Envision awaking as chickens walk by your porch, walking for 20 minutes to the grocery store along a busy two lane road on which there are sometimes three cars abreast as you follow a herd of goats that has just smartly, in a single file, mastered their way around the iron grates on the driveways designed to keep them off the main road, flagging down a taxi on dusty roads to get into Road Town for a fee of $3, then having to pay $10 to get the same distance west of Road Town. These are just a few of the things I’ve learned in my first couple of weeks living here. All these things are taken in stride in the BVIs.

My life here has been simple. I dive at 8:00 in the morning, two tanks, helping out where I can in preparation for my upcoming internship. I’m learning the ropes so to speak, but this time is about diving, not sailing, though some of dive shop people do have sailboats. There seems to be a real division of ex-pats and locals. All of the people I’ll be working with are ex-pats. I encounter the locals at the grocery store, the laundry mat, etc. Apparently it’s normal to hitchhike here, but I’ve been using the taxi service.

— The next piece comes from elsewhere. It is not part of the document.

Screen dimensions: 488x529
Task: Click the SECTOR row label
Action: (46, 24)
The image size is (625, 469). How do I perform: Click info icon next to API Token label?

Hodges Creek is on the east end which is not touristy, though there are some charter companies and another dive shop nearby (but that one doesn’t work with cruise ships). It’s fairly close to the airport, and lots of dive sites. My efficiency apartment is a five minute walk from the dive shop. It’s pretty basic, including large cockroaches which is not my favorite thing, but is standard in tropical locales. The electricity may or may not be on, the water may or may not be hot, the sliding glass door lock is really a stick to jamb it shut, but it has a lot of light since one full wall is windows. Starting in April, I get a roommate, so that will add a new twist to living down here.

I’ve dived the RMS Rhone several times now, but have sought out other sites when offered as I know I’ll be diving the Rhone a lot when I start my internship. A former intern has been my dive buddy for many of these fun dives, so I’ve just followed along, getting lost in all the fish and coral. Guess I really should be working on my navigation, but these are fun dives and the internship hasn’t started yet. I’ve seen scrawled cowfish, queen triggerfish, a baby shark, turtles, eels, schools of squid, and so much more. I must admit I have been spoiled by diving in Wakatobi last fall. The seahorses here are six or eight inches, not six or eight millimeters. No devastating crown of thorns though.